Partiamo dal fatto che per i primi è un lavoro. Quindi che devono dare il massimo per fare bene. Agli junior dico di mettercela tutta, ma anche di stare attenti, di comportarsi bene in gruppo, di non fare scenate dopo l’arrivo. Anche in virtù della maglia che portiamo in giro. Per noi il nome Franco Ballerini è orgoglio e soddisfazione. Oppure che non devono innervosirsi se c’è un guasto meccanico o di non abbattersi se una corsa va male. Questa categoria è davvero particolare. E’ un insegnamento di vita. E’ quella in cui capisci se del ciclismo puoi farne il tuo lavoro oppure no.
E invece i ragazzi cosa ti chiedono?
Più che chiedere si parla e si affrontano le situazioni. C’era un ragazzo che veniva dalla frattura del polso. Diceva che sentiva dolore e così gli ho fatto una fasciatura, un taping. Era poca cosa, però è servito a renderlo più tranquillo. Oppure un altro mi ha detto: quando arrivo in fondo alla discesa e poi c’è lo strappo le gambe mi fanno male, non girano. Allora gli ho chiesto: e ti bruciano anche? E lui: sì, sì… Ecco, ho ribattuto, è li che devi insistere, perché come bruciano a te, bruciano anche agli altri. Tante volte si molla venti metri prima degli altri. Solo che a quel punto hai perso il treno. E lui mi è sembrato aver capito.
Riporti mai qualche aneddoto?
Sì, proprio su questo discorso gli dissi come in un Giro del Lazio mi stavo quasi per ritirare, volevo mollare dopo una salita. In fondo alla discesa, complice anche un rallentamento, sono rientrato. E così prima dell’Appia, su quel bel ciottolato mi sono detto: visto che non vado, anticipo. Cavolo, volavo! Finii secondo. In generale cerco di raccontargli più delle mie esperienze da diesse, dei tanti momenti con Visconti, che quelle da corridore.

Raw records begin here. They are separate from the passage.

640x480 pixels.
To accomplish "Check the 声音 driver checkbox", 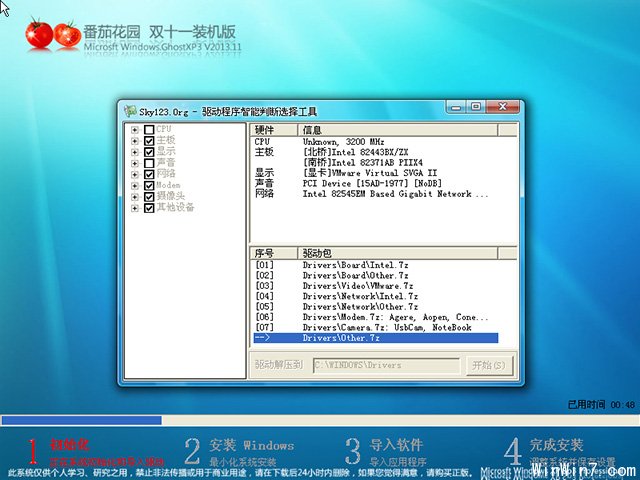I will click(149, 163).
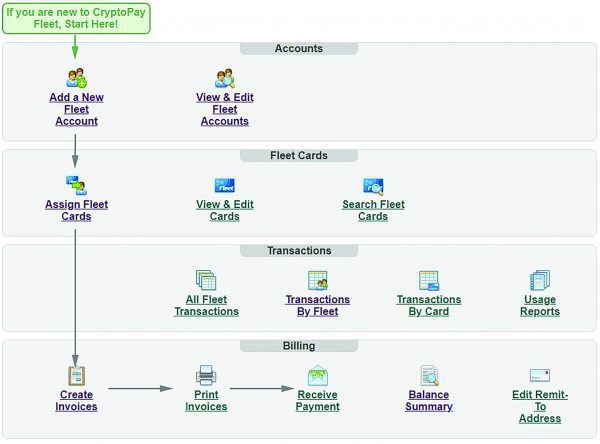Click the Search Fleet Cards icon

pyautogui.click(x=373, y=185)
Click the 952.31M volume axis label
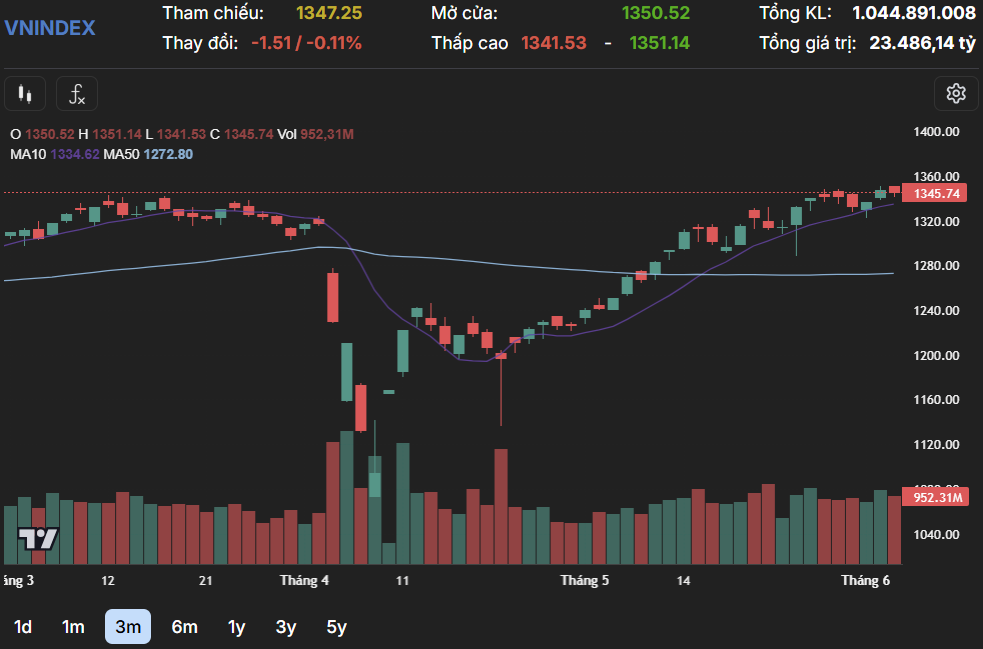This screenshot has height=649, width=983. pos(937,497)
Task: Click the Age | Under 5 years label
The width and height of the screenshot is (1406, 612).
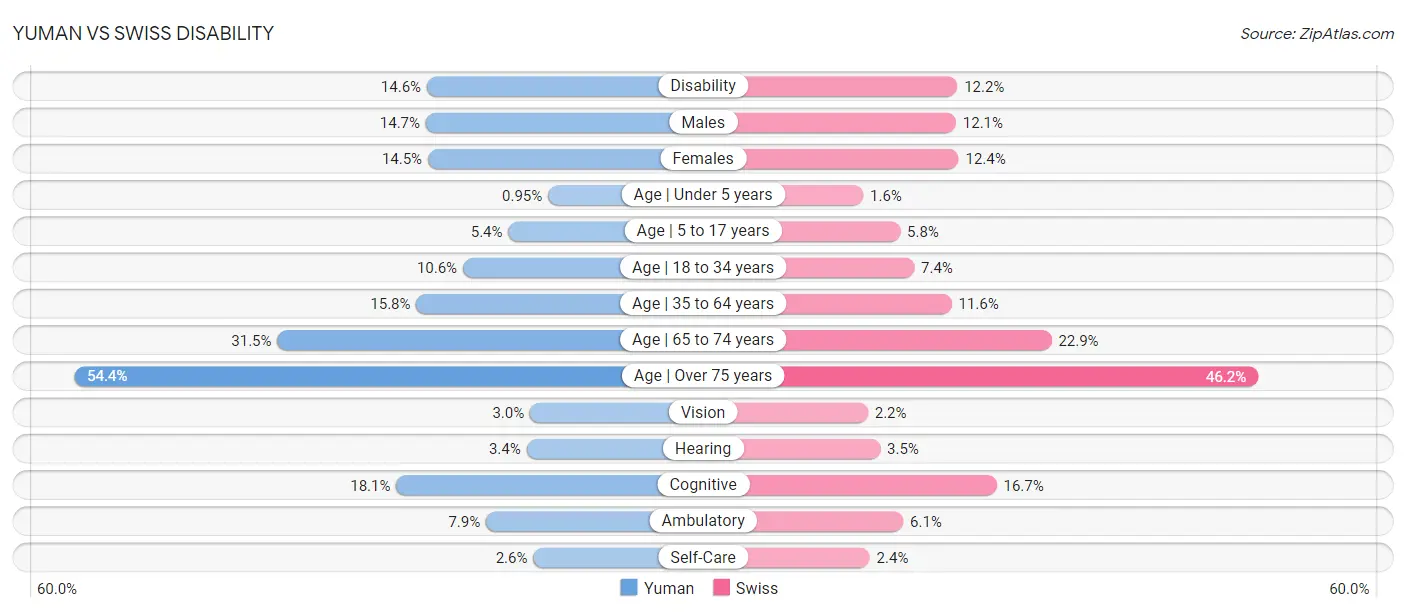Action: pyautogui.click(x=703, y=195)
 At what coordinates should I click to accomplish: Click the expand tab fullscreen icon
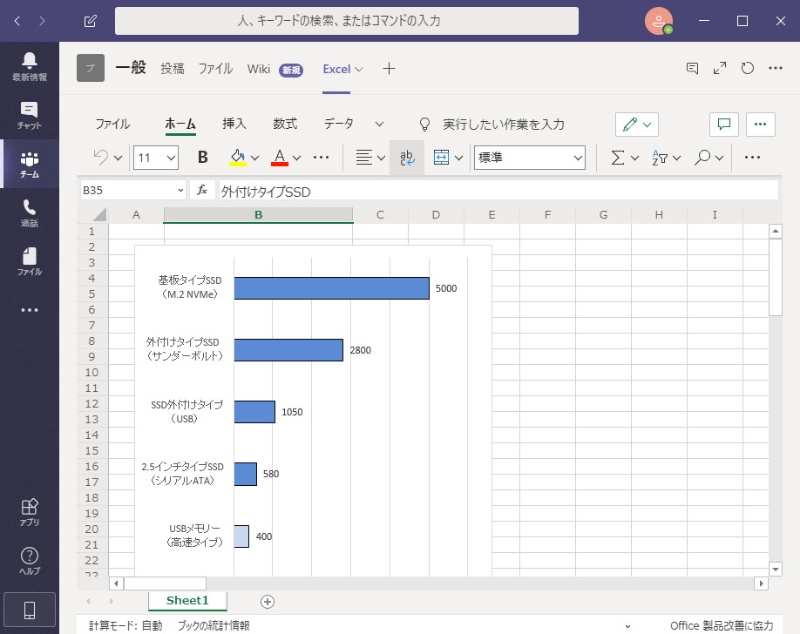pos(719,68)
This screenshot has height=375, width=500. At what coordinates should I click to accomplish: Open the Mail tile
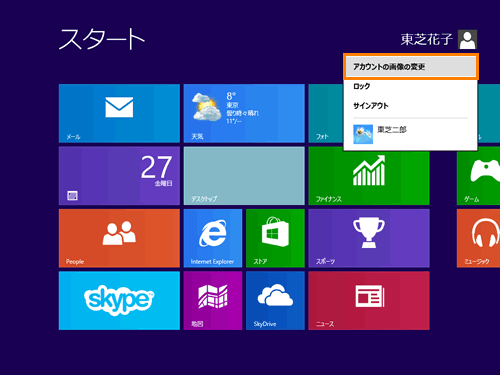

Però dai, parli con passione. Alla fine il ciclismo, il nocciolo, è sempre quello…
Guardate, ho vinto con radioline e senza radioline, con il tablet in ammiraglia e senza… non sono contro la tecnologia, ma alla fine il ciclismo è sempre quello – ammonisce Scinto – E quando mi dicono che sono vecchio, che il ciclismo è cambiato, rispondo che il ciclismo di una volta è più bello di quello attuale. I fondamentali sono cambiano. Non esiste che si facciano le tattiche per e-mail tre giorni prima della corsa. E succede nei pro’, credetemi. Ci sono tante cose poi che andrebbero chiarite anche tra gli juniores, come per esempio il motivo per cui da noi non si possono utilizzare i rapporti liberi, ma solo il 52×14, e al tempo stesso si mandano i ragazzi a fare la pressa in palestra. Sì, dai: mi piace questa categoria e mi piacerebbe continuare.